### Page extract

^^^^^^^^^^^^^^^^

1.    Ten percent (10%) of the total number of proposed predensity bonus, base units are for lower-income households, as defined in Health and Safety Code Section 50079.5;

2.    Five percent (5%) of the total number of proposed predensity bonus, base units are for very low-income households, as defined in Health and Safety Code Section 50105;

3.    The project is a senior citizen housing development as defined in Civil Code Sections 51.3 and 51.12, or is a mobile home park that limits residency based on age requirements for housing older persons in compliance with Civil Code Sections 798.76 and 799.5;

4.    Ten percent (10%) of the total number of proposed predensity bonus, base units in a common interest development as defined in Civil Code Section 4100 are for persons and families of moderate income, as defined in Health and Safety Code Section 50093; provided, that all units in the development are offered to the public for purchase;

5.    Ten percent (10%) of the total number of proposed predensity bonus, base units of housing for transitional foster youth, as defined in Section 66025.9 of the Education Code, disabled veterans, as defined in Section 18541 of the Government Code, or homeless persons, as defined in the federal McKinney-Vento Homeless Assistance Act (42 U.S.C. Section 11301 et seq.), where such units are subject to a recorded affordability restriction of fifty-five (55) years and provided at the same affordability level as very low income units;

6.    Twenty percent (20%) of the total number of proposed predensity bonus, base units are for lower income students and made available at an affordable rent in an exclusively student housing development, as specified in Government Code Section 65915(b)(1)(F), where such units are subject to a recorded affordability restriction of fifty-five (55) years and priority is given to students experiencing homelessness; or

7.    One hundred percent (100%) of all units in the development, including total units and density bonus units, but exclusive of a manager’s unit or units, are for lower income households, as defined by Health and Safety Code Section 50079.5, except that up to twenty percent (20%) of the units in the development, including total units and density bonus units, may be for moderate-income households, as defined in Health and Safety Code Section 50053.

^^^^^^^^^^^^^^^^

### Dataset rows
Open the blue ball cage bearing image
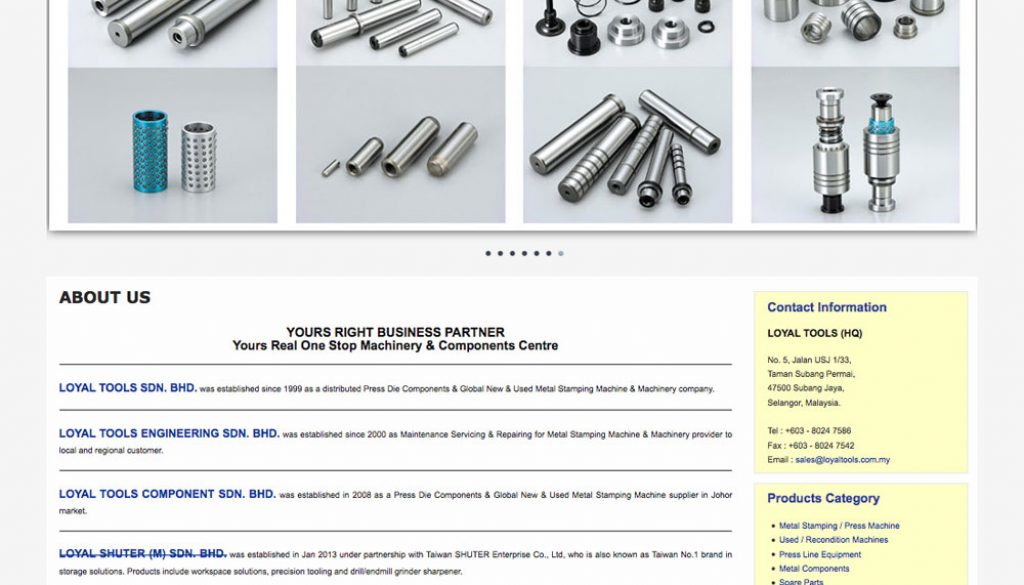The height and width of the screenshot is (585, 1024). coord(172,145)
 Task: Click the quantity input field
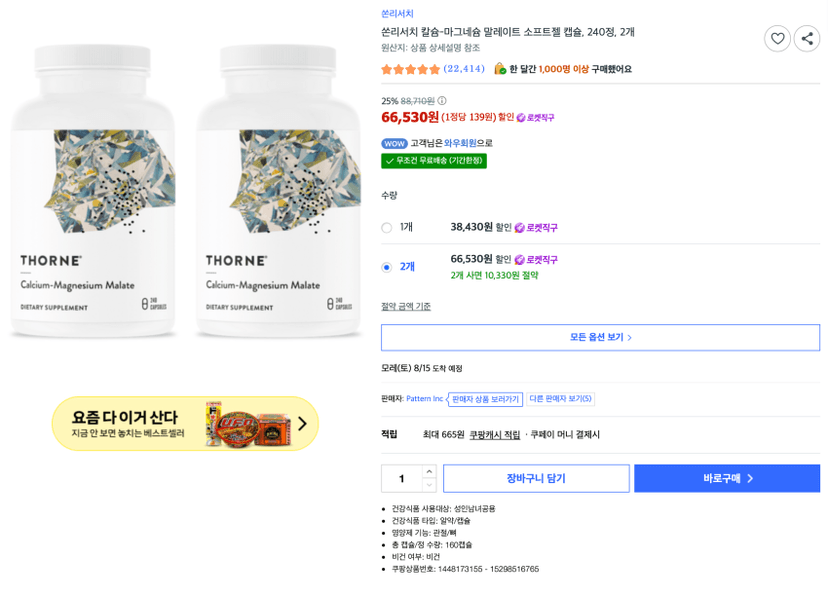(x=402, y=479)
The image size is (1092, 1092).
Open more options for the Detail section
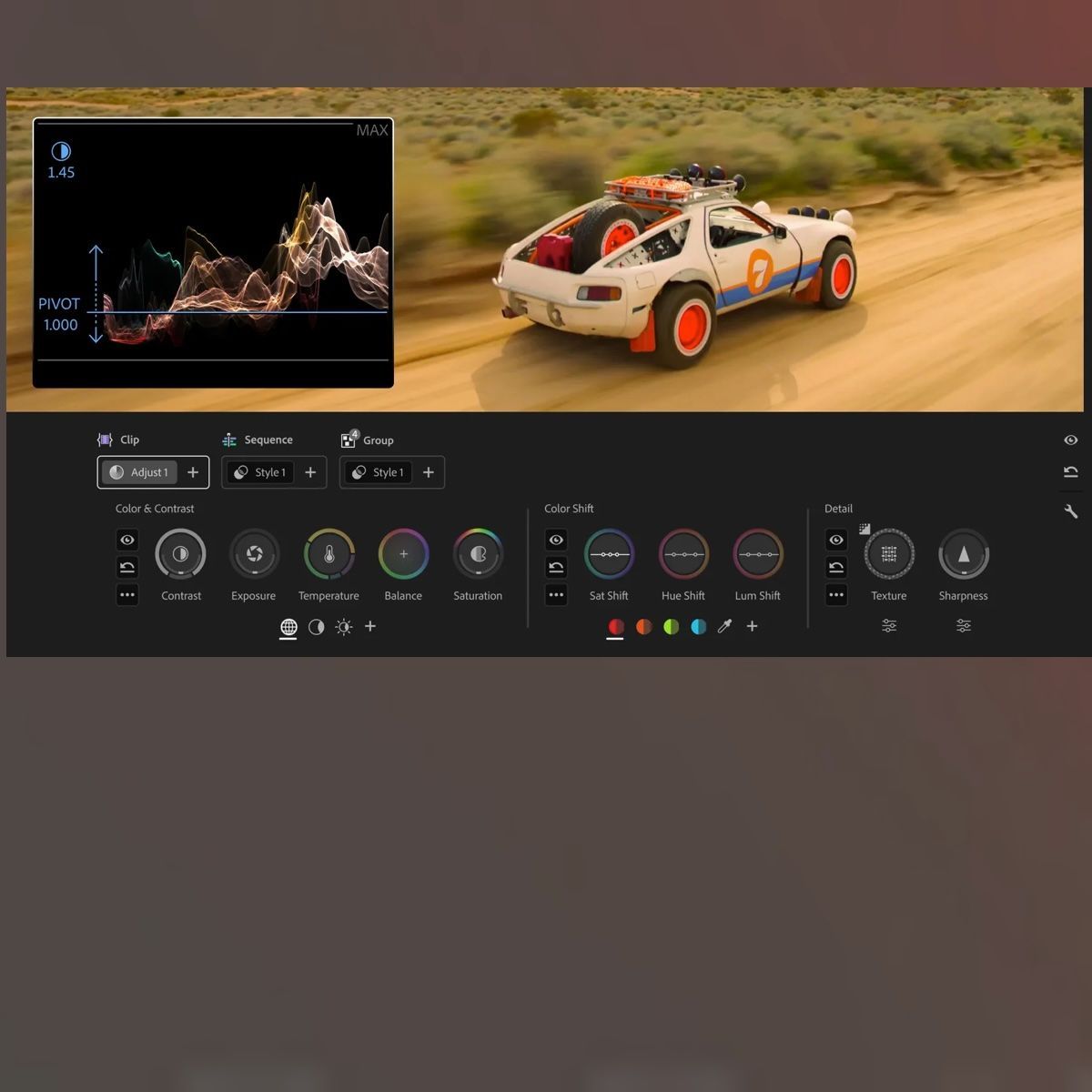click(x=836, y=595)

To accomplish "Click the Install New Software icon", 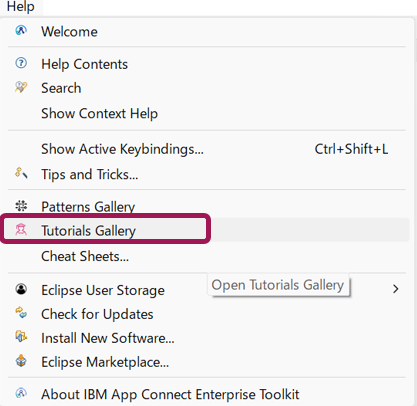I will [x=21, y=337].
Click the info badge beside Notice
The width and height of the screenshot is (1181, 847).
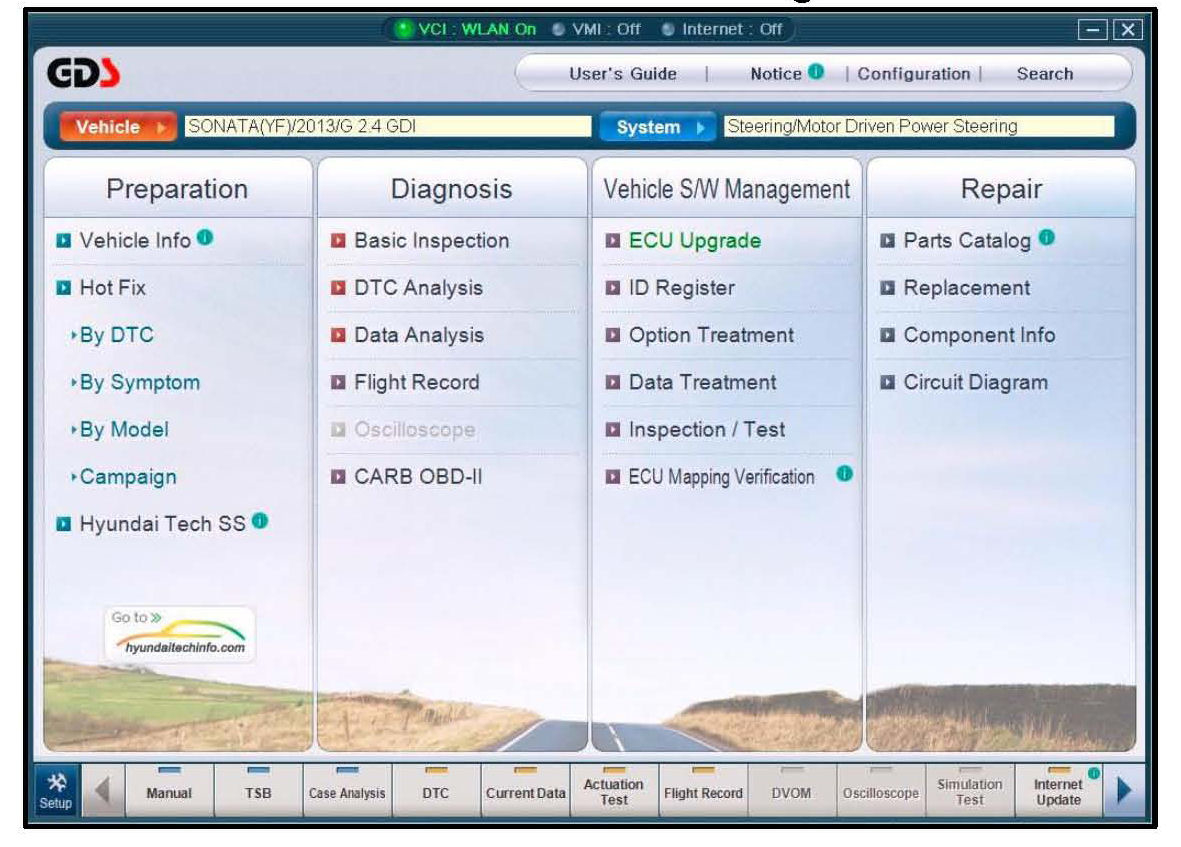click(816, 72)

^^^^^^^^^^^^^^^^

### Task requirements
1. In the density bonus list, what share of the proposed predensity bonus base units must be for very low-income households?
2. Copy out the density bonus list word for word, everything from "7.    One hundred percent" down to "Code Section 50053.".

### Answers
1. Five percent (5%).

2.
7.    One hundred percent (100%) of all units in the development, including total units and density bonus units, but exclusive of a manager’s unit or units, are for lower income households, as defined by Health and Safety Code Section 50079.5, except that up to twenty percent (20%) of the units in the development, including total units and density bonus units, may be for moderate-income households, as defined in Health and Safety Code Section 50053.